Heart disease remains a leading global cause of mortality. Cardiovascular disease is the most common vascular disorder contributing to heart-related issues. Critical factors impacting cardiovascular health include blood pressure, glucose control, and cholesterol management. The escalating mortality rates associated with heart disease underscore the urgency for precise and secure diagnoses to facilitate timely intervention and prevention. Incorrect diagnoses of cardiovascular disease can have devastating consequences, highlighting the critical need for accurate assessments. In this study, we introduce an intelligent system for heart disease prediction based on the integration of the ACLS-RCNN and ICSOA techniques. The workflow begins with the collection and preprocessing of patient information. Data preprocessing focuses on addressing missing values, employing IQR-RS scaling, and handling imbalanced data using the ROS technique. Next, features are extracted from the pre-processed data utilizing kernel-based linear discriminate analysis.
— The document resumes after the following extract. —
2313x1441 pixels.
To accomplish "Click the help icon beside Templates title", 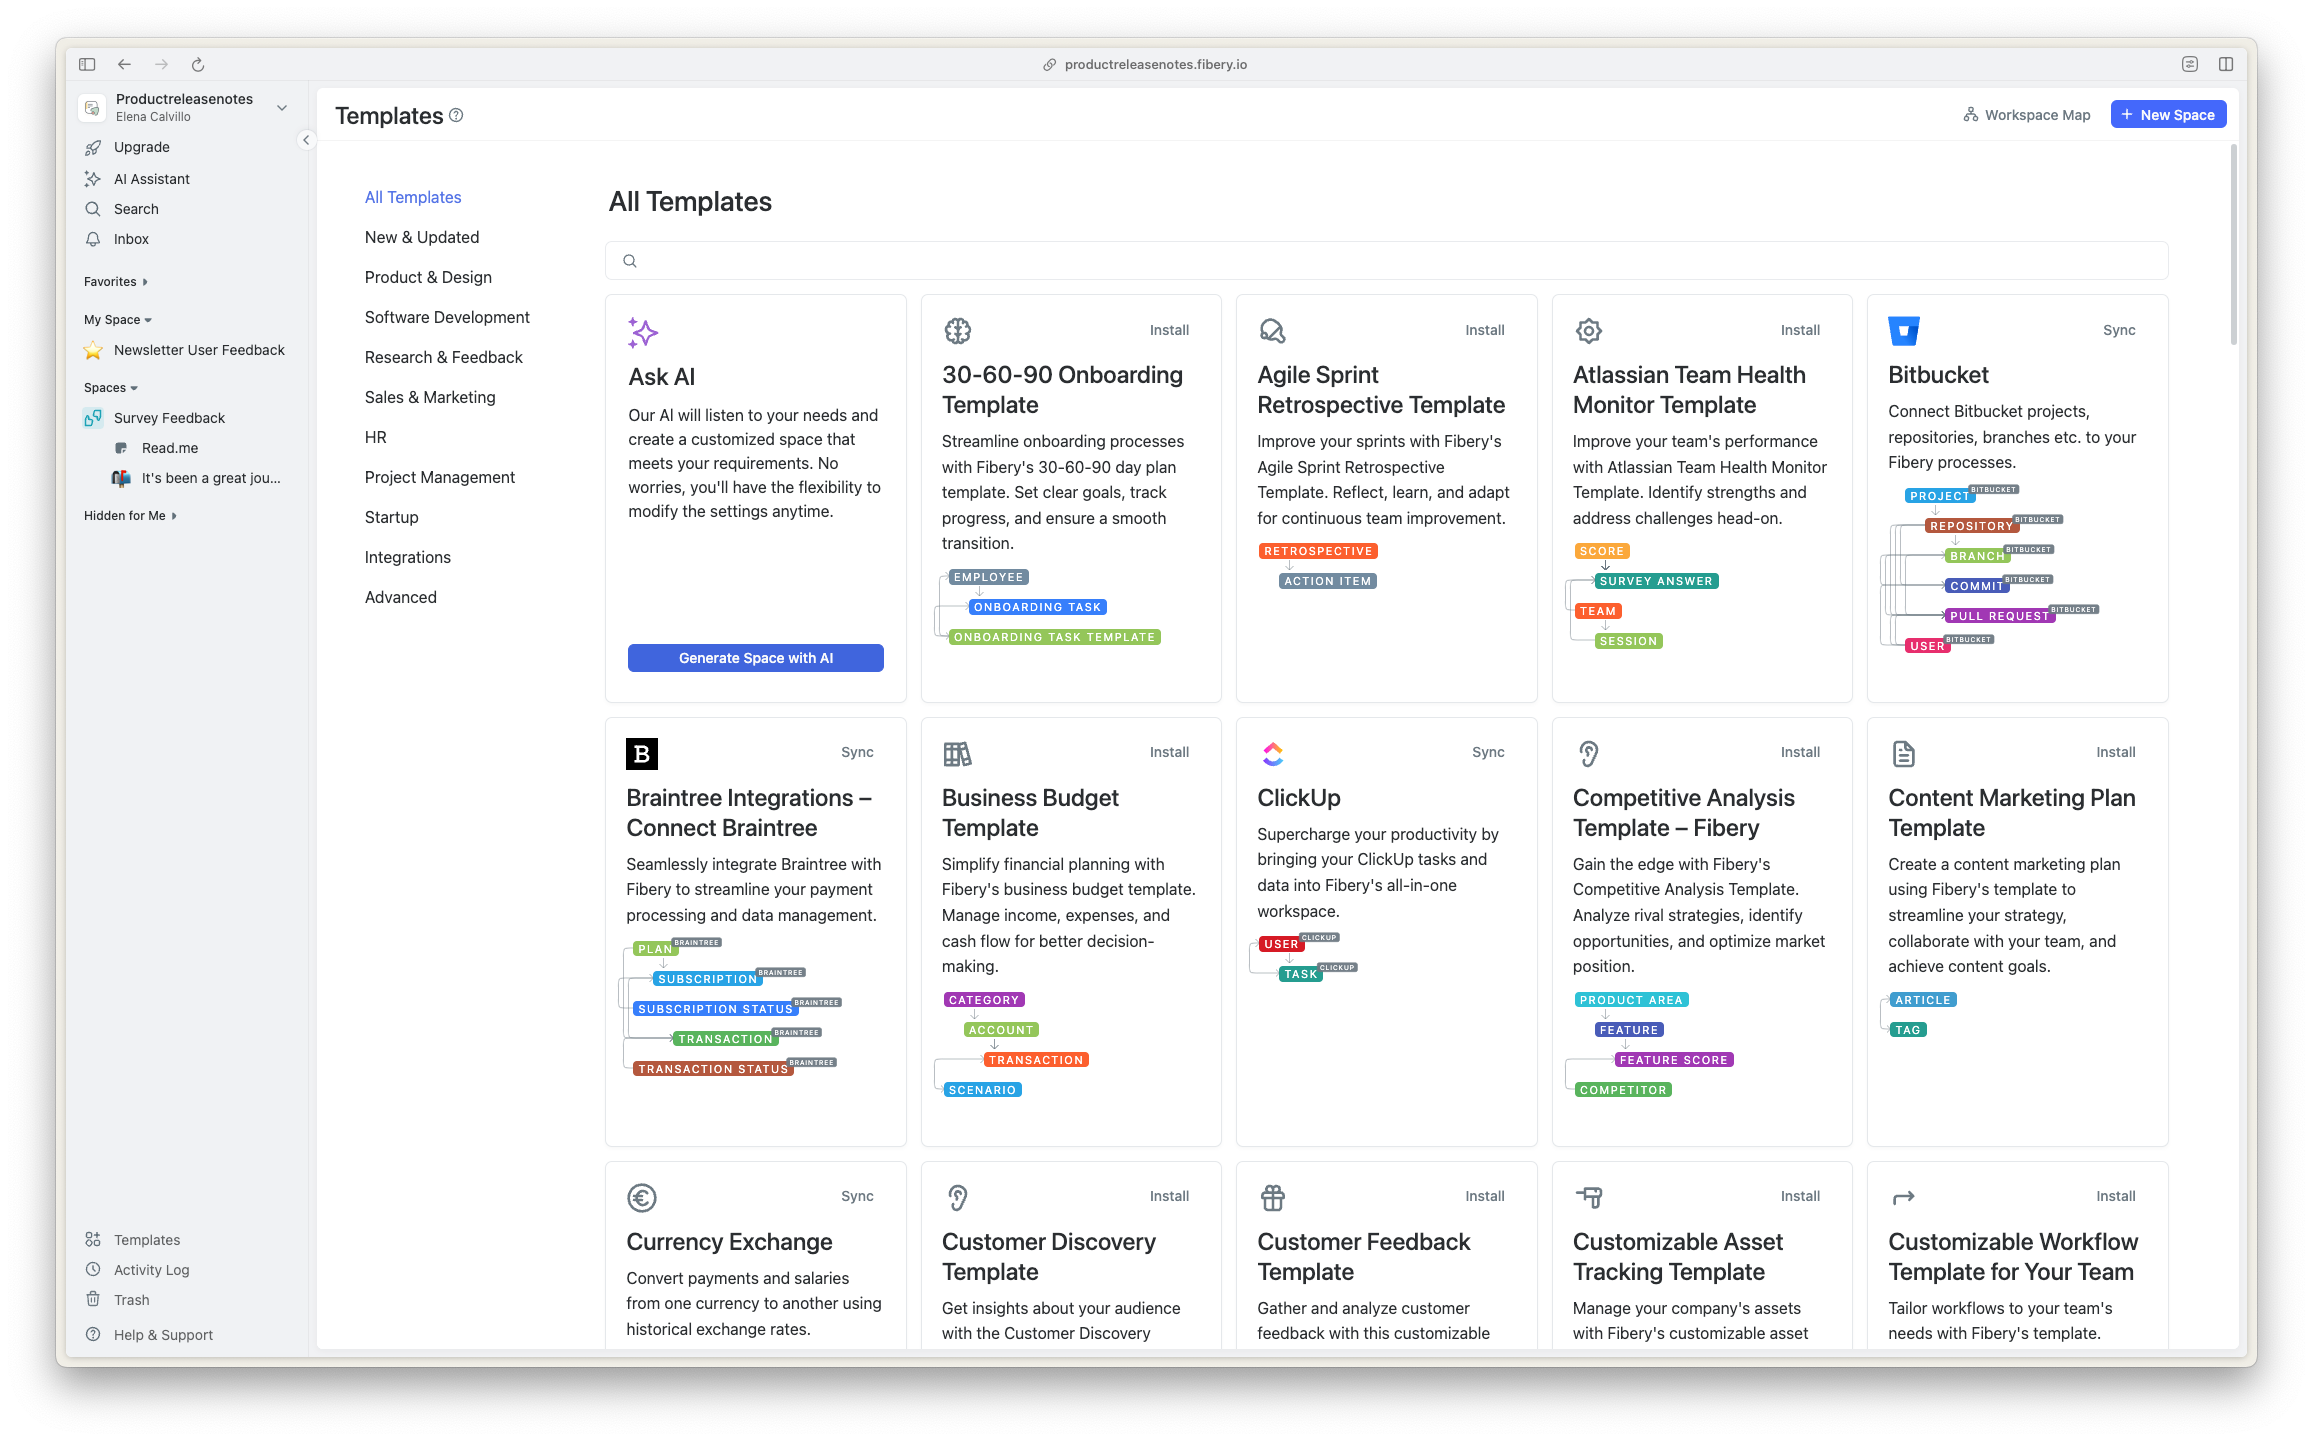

To reduce the dimensionality of the dataset, hybrid optimization (CI-AO + GI-SMO) is employed to select informative attributes. Disease prognoses are then generated through the application of the ACLS-RCNN model, with further enhancement achieved by the Improved Cuttlefish-Swarm Optimisation Algorithm (ICSOA). Through extensive Python-based simulations, we evaluate the recommended system's performance in terms of accuracy, precision, recall, and f1-score, comparing it against established methodologies. Our software demonstrates remarkable accuracy in clinical data prediction and diagnosis, offering a promising tool for enhancing heart disease prognosis and early detection.